There’s no evidence to suggest that there is anything at all unscrupulous or exploitative about Ruth’s particular guru; in fact he’s given her a sense of being in harmony with herself and the universe. Nor is there anything zombie-like or deranged about her. She is perfectly capable of intelligent discussion of her spiritual enlightenment--which is taken by her profoundly unsophisticated relatives as but further proof of how thoroughly brainwashed she has become.

Arriving in black cowboy gear, complete with boots and jet-black dyed hair and mustache, PJ looks for the world like the archetypal aging country-and-western singing star. PJ is Ruth’s dad and brothers and their macho pals’ kind of guy--even her gay brother Tim (Paul Goddard) and his lover join in this male solidarity as they encircle Ruth as if she were a cow to be branded.

PJ boasts of the 189 successful deprogrammings as Ruth is in effect taken prisoner by her own kin to be transported to an isolated cabin in the outback where PJ is to do his stuff. In the meantime, Ruth’s sultry sister-in-law (Sophie Lee) has been coming on to PJ while confessing to him that when her husband (Dan Wylie) is making selfish, uninspired love to her she imagines she’s with Brad Pitt and other screen idols.

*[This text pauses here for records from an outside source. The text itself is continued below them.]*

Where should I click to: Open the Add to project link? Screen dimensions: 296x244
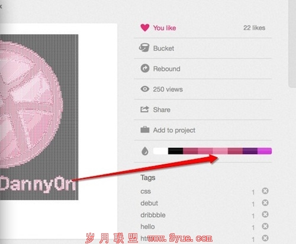click(x=174, y=130)
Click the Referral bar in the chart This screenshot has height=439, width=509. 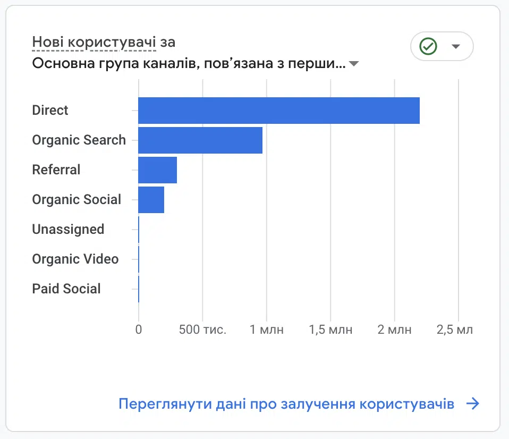coord(157,170)
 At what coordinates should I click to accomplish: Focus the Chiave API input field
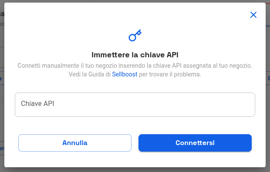click(x=135, y=105)
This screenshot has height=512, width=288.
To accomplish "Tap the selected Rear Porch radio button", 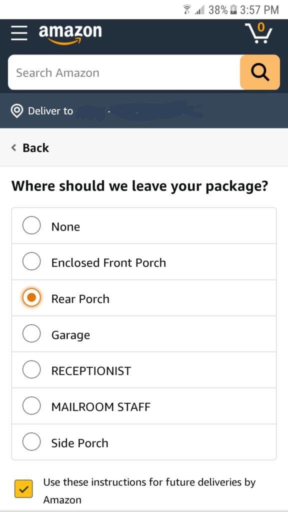I will (x=32, y=298).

PJ, however, has his work cut out for him with Ruth. Fueled by understandable outrage at such barbaric treatment, Ruth is smart and forthright, quite up to sparring with PJ on intellectual and spiritual levels. Ruth is also young, radiantly beautiful, statuesque in her glowing abundance; the cumulative impact of all these qualities upon PJ is understandably dizzying and, not surprisingly, ultimately and profoundly seductive. Ruth’s war on PJ’s machismo, much to his surprise, is liberating in its effect, and he has the curiosity to go wherever she wants to take him. But what of the emotional consequences of this love-hate power struggle? How do men and women escape power playing? How do they break down the walls of gender without destroying each other?

Campion is, of course, a feminist. But like her fellow director Catherine Breillat (“Romance”), her feminism reaches the level of an all-embracing humanism, and in “Holy Smoke” she and her sister Anna realize fully what women’s lib can cost men.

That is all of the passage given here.